Raise your hand if your organization is changing. According to Dealogic, M&A activity in the first half of 2015 hit an eight-year high, second only to the all-time record set in 2007.

And even if your company isn't buying or selling, major change--such as reorganizations, layoffs and shifts in benefits and pay--continue to be a fact of life in most organizations.

But many leaders don't realize the critical role they play in supporting change. In the rush of trying to manage change, it's easy for leaders to forget how important it is for you to be visible and accessible to employees.
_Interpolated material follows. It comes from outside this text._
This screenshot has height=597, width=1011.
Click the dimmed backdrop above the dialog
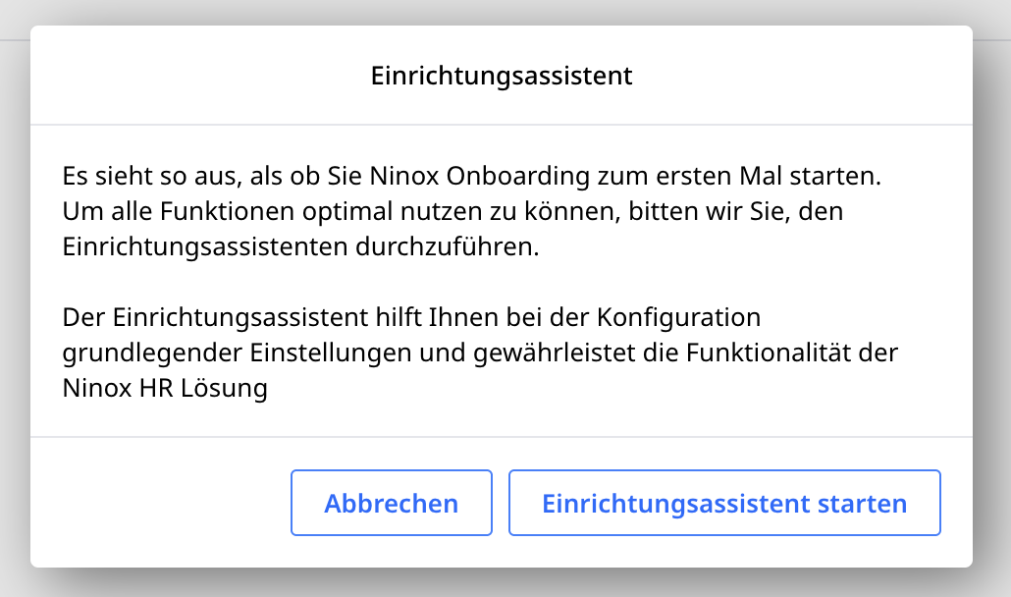506,12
Whether you're the top dog (CEO or president) or another key leader (VP, function head, or business lead), here's how you need to communicate during change:

  1. Be clear about your role. Set clear expectations for how your and other leaders will communicate during the change. At a telecommunication company, the CEO brought VPs together to provide an overview of an upcoming organizational change, and to emphasize how important it was that they meet with employees in their areas. VPs were then provided with a leader guide that further articulated their role, and gave them essentials tools to fulfill that role, including key messages and Frequently Asked Questions (FAQs).
  2. Understand the change. Leaders usually know what's changing in their own area, but don't get the full extent of the organization-wide implications. So make sure everyone has the opportunity to learn what's changing, where and when. The best way to create that understanding? A face-to-face session with senior management.When a pharmaceutical company was undergoing a reorganization, HR organized a half-day session for the company's top 100 leaders. After the CEO gave a presentation on the change, we created breakout sessions of about 15 people and gave leaders the opportunity to generate questions they thought employees would have. A member of the senior team then answered key questions. By going through this exercise, participants were given a way to express their questions and concerns (by channeling employees).
  3. Learn how employees experience change. After a financial institution announced it was merging with another bank, the communication team heard that VPs and directors were hiding out--not communicating at all with their employees. Why? Interviews revealed that leaders didn't know what they should be communicating, especially since key decisions had not yet been announced. The response was a two-hour workshop for leaders that helped them understand why employees needed contact, even if definitive information wasn't available, and that helped leaders communicate in a time of ambiguity. As a result, 95% of leaders agreed that the session gave them what they needed to facilitate dialogue, address anxiety and gain buy-in for the merger.
  4. Be prepared to answer questions. How do leaders most frequently communicate? Not by presenting, but by answering questions. That's why it's critical to focus on questions. The first step is to create FAQs that provide answers to the toughest questions leaders are most likely to receive. Just as importantly, be prepared with a strategy for responding to questions that can't be answered--because the answer isn't known or can't be shared. In any case, leaders are usually uncomfortable when they can't provide a ready answer. That's why the pharmaceutical company I mentioned above made sure leaders were ready. How? The head of HR met with leaders to provide advice about sample responses, including what to say about rumors or when someone expresses anxiety about change.

Leading change is never easy, but by getting out there and talking to your employees, the organization will be set up for success.